Tajikistan has repatriated another 104 women and children from Syria, where hundreds of its citizens joined militant groups, the foreign ministry said Sunday.
The group included 31 women and 73 children, as well as "five citizens of Kazakhstan -- a mother and her four children -- at the demand of Kazakh authorities," a ministry spokesman told AFP.
The women and children had been housed in camps for relatives of militants administered by Kurdish forces in northeast Syria, where rights groups have long decried grim living conditions and rampant criminality.
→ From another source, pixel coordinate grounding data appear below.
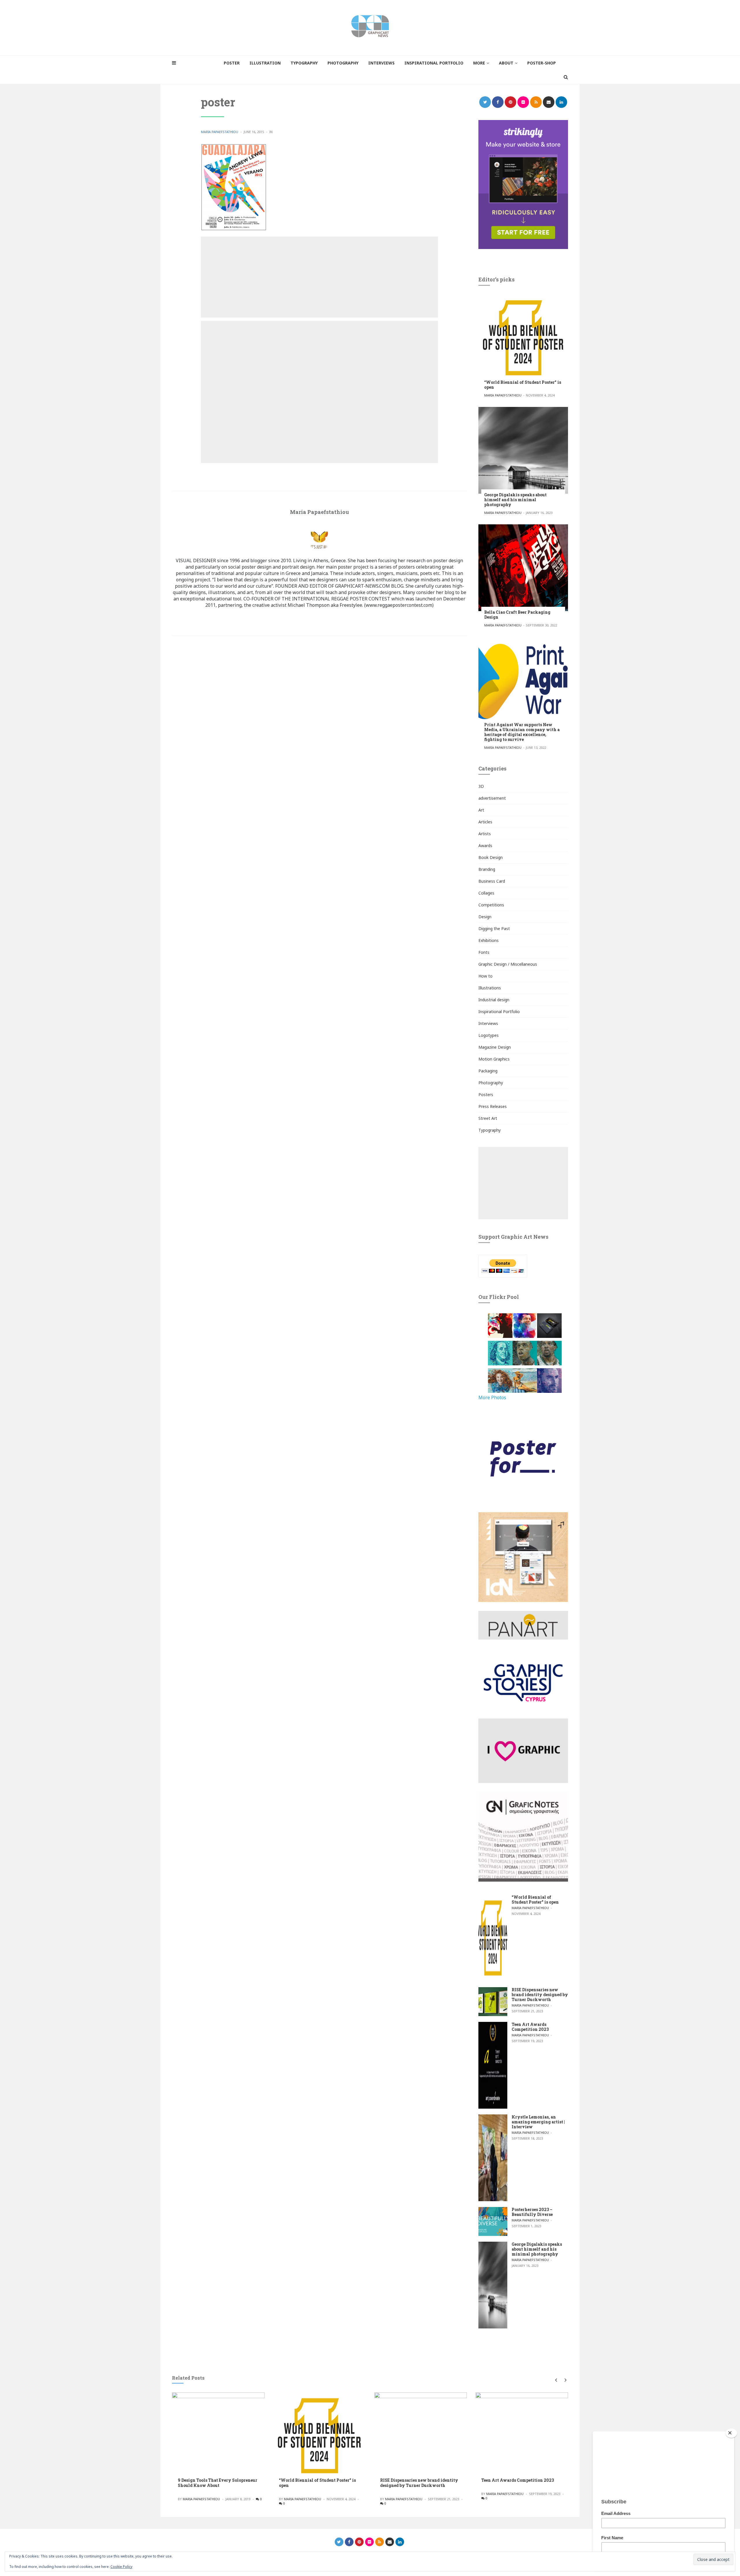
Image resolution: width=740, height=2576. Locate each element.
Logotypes (488, 1035)
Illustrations (489, 988)
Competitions (491, 905)
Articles (485, 822)
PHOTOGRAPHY (343, 63)
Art (481, 810)
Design (484, 916)
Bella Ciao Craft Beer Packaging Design (517, 614)
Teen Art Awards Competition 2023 (530, 2027)
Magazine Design (494, 1047)
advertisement (492, 798)
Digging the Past (494, 928)
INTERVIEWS (381, 63)
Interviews (488, 1023)
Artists (484, 833)
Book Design (490, 857)
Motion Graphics (494, 1059)
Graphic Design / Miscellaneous (507, 964)
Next (564, 2379)
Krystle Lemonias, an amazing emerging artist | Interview (538, 2121)
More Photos (492, 1397)
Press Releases (492, 1106)
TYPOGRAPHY (304, 63)
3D (481, 786)
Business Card (491, 881)
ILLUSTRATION (265, 63)
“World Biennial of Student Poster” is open (522, 384)
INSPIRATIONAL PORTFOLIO (433, 63)
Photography (490, 1082)
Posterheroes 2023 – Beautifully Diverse (532, 2212)
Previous (555, 2379)
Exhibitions (488, 940)
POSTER (232, 63)
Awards (485, 845)
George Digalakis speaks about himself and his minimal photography (515, 499)
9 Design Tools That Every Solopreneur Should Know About (217, 2482)
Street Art (487, 1118)
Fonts (483, 952)
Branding (486, 869)
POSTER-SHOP (541, 63)
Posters (485, 1094)
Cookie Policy (121, 2566)
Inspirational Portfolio (499, 1011)
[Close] (731, 2433)
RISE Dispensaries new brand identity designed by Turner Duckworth (540, 1994)
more (479, 63)
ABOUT (506, 63)
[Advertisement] (319, 277)
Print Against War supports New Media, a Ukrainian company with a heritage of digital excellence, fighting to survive (522, 732)
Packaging (487, 1071)
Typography (489, 1130)
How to (485, 976)
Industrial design (493, 999)
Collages (486, 893)
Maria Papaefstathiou (219, 132)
Thousands of foreign extremists joined ISIS as militants, often bringing their wives and children to live in the so-called "caliphate" declared by the group across swathes of Iraq and Syria in 2014.
The militants were dislodged in 2019 from their last scrap of territory in Syria by Kurdish-led forces backed by a US-led coalition, and Kurdish authorities have repeatedly called on countries to repatriate their citizens from displaced camps. But nations have mostly received them only sporadically, fearing a domestic political backlash.
In July 2022, Syria's semi-autonomous Kurdish administration handed Tajikistan 146 women and children related to ISIS militants, in the first such repatriation to the ex-Soviet state.
According to Human Rights Watch, more than 41,000 foreign citizens -- the majority under 12 years old -- are being held in camps and prisons in northeast Syria over alleged ISIS links.